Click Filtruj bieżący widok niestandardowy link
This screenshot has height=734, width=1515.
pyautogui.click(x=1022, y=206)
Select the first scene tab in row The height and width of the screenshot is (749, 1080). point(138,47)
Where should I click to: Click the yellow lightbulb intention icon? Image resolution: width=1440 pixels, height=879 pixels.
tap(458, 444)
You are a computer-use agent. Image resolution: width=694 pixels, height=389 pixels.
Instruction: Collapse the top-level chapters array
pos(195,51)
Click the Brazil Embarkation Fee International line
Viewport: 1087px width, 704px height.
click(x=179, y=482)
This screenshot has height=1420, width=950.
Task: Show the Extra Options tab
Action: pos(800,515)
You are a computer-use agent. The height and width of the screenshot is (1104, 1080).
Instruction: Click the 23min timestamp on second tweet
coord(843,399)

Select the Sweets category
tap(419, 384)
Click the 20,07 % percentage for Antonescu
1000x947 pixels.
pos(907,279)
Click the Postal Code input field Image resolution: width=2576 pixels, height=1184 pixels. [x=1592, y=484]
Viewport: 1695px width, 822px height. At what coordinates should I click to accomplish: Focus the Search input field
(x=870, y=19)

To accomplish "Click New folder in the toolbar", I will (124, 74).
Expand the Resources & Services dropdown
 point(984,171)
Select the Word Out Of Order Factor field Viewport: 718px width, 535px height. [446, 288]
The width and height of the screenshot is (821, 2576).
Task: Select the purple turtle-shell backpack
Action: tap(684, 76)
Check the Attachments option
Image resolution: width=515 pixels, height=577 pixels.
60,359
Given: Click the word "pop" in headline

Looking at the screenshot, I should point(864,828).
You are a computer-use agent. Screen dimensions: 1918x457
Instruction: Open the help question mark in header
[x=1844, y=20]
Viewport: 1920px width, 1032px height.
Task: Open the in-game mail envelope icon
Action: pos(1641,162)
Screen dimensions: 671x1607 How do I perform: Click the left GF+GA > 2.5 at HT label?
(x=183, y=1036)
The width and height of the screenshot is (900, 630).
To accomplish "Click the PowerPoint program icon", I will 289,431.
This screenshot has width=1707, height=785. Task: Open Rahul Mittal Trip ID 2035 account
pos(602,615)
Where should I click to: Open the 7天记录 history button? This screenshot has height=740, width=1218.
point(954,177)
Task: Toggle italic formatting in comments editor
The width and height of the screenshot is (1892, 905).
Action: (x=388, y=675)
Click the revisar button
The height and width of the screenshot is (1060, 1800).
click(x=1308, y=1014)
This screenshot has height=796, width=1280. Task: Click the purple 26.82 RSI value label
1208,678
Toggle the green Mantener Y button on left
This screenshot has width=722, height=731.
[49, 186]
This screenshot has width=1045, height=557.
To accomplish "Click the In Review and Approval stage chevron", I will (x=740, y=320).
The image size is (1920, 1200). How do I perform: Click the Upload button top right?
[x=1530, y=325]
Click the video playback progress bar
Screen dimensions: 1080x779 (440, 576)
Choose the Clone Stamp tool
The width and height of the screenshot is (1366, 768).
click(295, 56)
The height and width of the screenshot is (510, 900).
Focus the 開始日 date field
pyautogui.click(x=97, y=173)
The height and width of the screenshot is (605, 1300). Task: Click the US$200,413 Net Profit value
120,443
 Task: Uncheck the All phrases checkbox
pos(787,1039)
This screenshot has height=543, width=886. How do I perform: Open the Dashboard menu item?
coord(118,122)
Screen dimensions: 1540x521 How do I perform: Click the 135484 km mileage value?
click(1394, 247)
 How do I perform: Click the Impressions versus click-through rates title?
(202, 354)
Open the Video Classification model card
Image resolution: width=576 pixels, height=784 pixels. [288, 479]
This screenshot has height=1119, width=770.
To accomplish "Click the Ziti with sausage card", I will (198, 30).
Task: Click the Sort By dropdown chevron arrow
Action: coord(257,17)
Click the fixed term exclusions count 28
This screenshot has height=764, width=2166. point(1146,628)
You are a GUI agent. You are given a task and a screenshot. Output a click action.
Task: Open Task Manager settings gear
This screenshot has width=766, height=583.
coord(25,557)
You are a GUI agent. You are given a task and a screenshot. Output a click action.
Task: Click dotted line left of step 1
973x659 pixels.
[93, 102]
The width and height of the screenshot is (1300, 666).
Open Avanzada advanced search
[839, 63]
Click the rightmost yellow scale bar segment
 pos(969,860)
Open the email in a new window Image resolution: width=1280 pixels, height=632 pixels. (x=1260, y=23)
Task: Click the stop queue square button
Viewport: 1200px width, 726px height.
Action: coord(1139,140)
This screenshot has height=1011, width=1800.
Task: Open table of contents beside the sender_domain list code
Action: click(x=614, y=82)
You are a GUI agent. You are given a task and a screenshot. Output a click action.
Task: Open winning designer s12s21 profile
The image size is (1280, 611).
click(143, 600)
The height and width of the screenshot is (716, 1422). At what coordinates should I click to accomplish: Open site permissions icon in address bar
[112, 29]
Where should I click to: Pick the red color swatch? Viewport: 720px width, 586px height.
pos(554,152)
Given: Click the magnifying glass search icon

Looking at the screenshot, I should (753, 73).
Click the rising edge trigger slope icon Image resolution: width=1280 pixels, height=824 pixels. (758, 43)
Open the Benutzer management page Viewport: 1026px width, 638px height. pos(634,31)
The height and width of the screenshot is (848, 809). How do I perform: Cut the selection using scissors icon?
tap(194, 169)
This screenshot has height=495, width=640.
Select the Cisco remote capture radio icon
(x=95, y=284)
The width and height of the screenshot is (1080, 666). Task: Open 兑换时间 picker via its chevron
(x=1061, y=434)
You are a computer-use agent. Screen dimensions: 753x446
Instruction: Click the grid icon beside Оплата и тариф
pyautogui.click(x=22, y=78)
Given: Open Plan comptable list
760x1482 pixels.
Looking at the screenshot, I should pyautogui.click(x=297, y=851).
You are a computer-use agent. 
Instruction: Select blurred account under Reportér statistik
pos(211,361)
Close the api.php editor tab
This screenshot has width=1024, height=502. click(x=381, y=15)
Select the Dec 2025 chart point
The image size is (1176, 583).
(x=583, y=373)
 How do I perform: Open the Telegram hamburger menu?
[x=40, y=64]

◆ ◆ ◆

• [What the exercise asks] Your response should be an exact copy of all the records.

• [Output of the exercise]
Click Filtruj bieżący widok niestandardowy link
This screenshot has height=734, width=1515.
pyautogui.click(x=1022, y=206)
Select the first scene tab in row The height and width of the screenshot is (749, 1080). point(138,47)
Where should I click to: Click the yellow lightbulb intention icon? Image resolution: width=1440 pixels, height=879 pixels.
tap(458, 444)
You are a computer-use agent. Image resolution: width=694 pixels, height=389 pixels.
Instruction: Collapse the top-level chapters array
pos(195,51)
Click the Brazil Embarkation Fee International line
Viewport: 1087px width, 704px height.
click(x=179, y=482)
This screenshot has height=1420, width=950.
Task: Show the Extra Options tab
Action: pos(800,515)
You are a computer-use agent. The height and width of the screenshot is (1104, 1080).
Instruction: Click the 23min timestamp on second tweet
coord(843,399)

Select the Sweets category
tap(419, 384)
Click the 20,07 % percentage for Antonescu
1000x947 pixels.
pos(907,279)
Click the Postal Code input field Image resolution: width=2576 pixels, height=1184 pixels. [x=1592, y=484]
Viewport: 1695px width, 822px height. At what coordinates should I click to accomplish: Focus the Search input field
(x=870, y=19)

To accomplish "Click New folder in the toolbar", I will (124, 74).
Expand the Resources & Services dropdown
 point(984,171)
Select the Word Out Of Order Factor field Viewport: 718px width, 535px height. [446, 288]
The width and height of the screenshot is (821, 2576).
Task: Select the purple turtle-shell backpack
Action: tap(684, 76)
Check the Attachments option
Image resolution: width=515 pixels, height=577 pixels.
60,359
Given: Click the word "pop" in headline

Looking at the screenshot, I should point(864,828).
You are a computer-use agent. Screen dimensions: 1918x457
Instruction: Open the help question mark in header
[x=1844, y=20]
Viewport: 1920px width, 1032px height.
Task: Open the in-game mail envelope icon
Action: pos(1641,162)
Screen dimensions: 671x1607 How do I perform: Click the left GF+GA > 2.5 at HT label?
(x=183, y=1036)
The width and height of the screenshot is (900, 630).
To accomplish "Click the PowerPoint program icon", I will 289,431.
This screenshot has width=1707, height=785. Task: Open Rahul Mittal Trip ID 2035 account
pos(602,615)
Where should I click to: Open the 7天记录 history button? This screenshot has height=740, width=1218.
point(954,177)
Task: Toggle italic formatting in comments editor
The width and height of the screenshot is (1892, 905).
Action: (x=388, y=675)
Click the revisar button
The height and width of the screenshot is (1060, 1800).
click(x=1308, y=1014)
This screenshot has height=796, width=1280. Task: Click the purple 26.82 RSI value label
1208,678
Toggle the green Mantener Y button on left
This screenshot has width=722, height=731.
[49, 186]
This screenshot has width=1045, height=557.
To accomplish "Click the In Review and Approval stage chevron", I will (x=740, y=320).
The image size is (1920, 1200). How do I perform: Click the Upload button top right?
[x=1530, y=325]
Click the video playback progress bar
Screen dimensions: 1080x779 (440, 576)
Choose the Clone Stamp tool
The width and height of the screenshot is (1366, 768).
click(295, 56)
The height and width of the screenshot is (510, 900).
Focus the 開始日 date field
pyautogui.click(x=97, y=173)
The height and width of the screenshot is (605, 1300). Task: Click the US$200,413 Net Profit value
120,443
 Task: Uncheck the All phrases checkbox
pos(787,1039)
This screenshot has height=543, width=886. How do I perform: Open the Dashboard menu item?
coord(118,122)
Screen dimensions: 1540x521 How do I perform: Click the 135484 km mileage value?
click(1394, 247)
 How do I perform: Click the Impressions versus click-through rates title?
(202, 354)
Open the Video Classification model card
Image resolution: width=576 pixels, height=784 pixels. [288, 479]
This screenshot has height=1119, width=770.
To accomplish "Click the Ziti with sausage card", I will (198, 30).
Task: Click the Sort By dropdown chevron arrow
Action: coord(257,17)
Click the fixed term exclusions count 28
This screenshot has height=764, width=2166. point(1146,628)
You are a GUI agent. You are given a task and a screenshot. Output a click action.
Task: Open Task Manager settings gear
This screenshot has width=766, height=583.
coord(25,557)
You are a GUI agent. You are given a task and a screenshot. Output a click action.
Task: Click dotted line left of step 1
973x659 pixels.
[93, 102]
The width and height of the screenshot is (1300, 666).
Open Avanzada advanced search
[839, 63]
Click the rightmost yellow scale bar segment
 pos(969,860)
Open the email in a new window Image resolution: width=1280 pixels, height=632 pixels. (x=1260, y=23)
Task: Click the stop queue square button
Viewport: 1200px width, 726px height.
Action: coord(1139,140)
This screenshot has height=1011, width=1800.
Task: Open table of contents beside the sender_domain list code
Action: click(x=614, y=82)
You are a GUI agent. You are given a task and a screenshot. Output a click action.
Task: Open winning designer s12s21 profile
The image size is (1280, 611).
click(143, 600)
The height and width of the screenshot is (716, 1422). At what coordinates should I click to accomplish: Open site permissions icon in address bar
[112, 29]
Where should I click to: Pick the red color swatch? Viewport: 720px width, 586px height.
pos(554,152)
Given: Click the magnifying glass search icon

Looking at the screenshot, I should (753, 73).
Click the rising edge trigger slope icon Image resolution: width=1280 pixels, height=824 pixels. (758, 43)
Open the Benutzer management page Viewport: 1026px width, 638px height. pos(634,31)
The height and width of the screenshot is (848, 809). How do I perform: Cut the selection using scissors icon?
tap(194, 169)
This screenshot has height=495, width=640.
Select the Cisco remote capture radio icon
(x=95, y=284)
The width and height of the screenshot is (1080, 666). Task: Open 兑换时间 picker via its chevron
(x=1061, y=434)
You are a computer-use agent. Screen dimensions: 753x446
Instruction: Click the grid icon beside Оплата и тариф
pyautogui.click(x=22, y=78)
Given: Open Plan comptable list
760x1482 pixels.
Looking at the screenshot, I should pyautogui.click(x=297, y=851).
You are a computer-use agent. 
Instruction: Select blurred account under Reportér statistik
pos(211,361)
Close the api.php editor tab
This screenshot has width=1024, height=502. click(x=381, y=15)
Select the Dec 2025 chart point
The image size is (1176, 583).
(x=583, y=373)
 How do I perform: Open the Telegram hamburger menu?
[x=40, y=64]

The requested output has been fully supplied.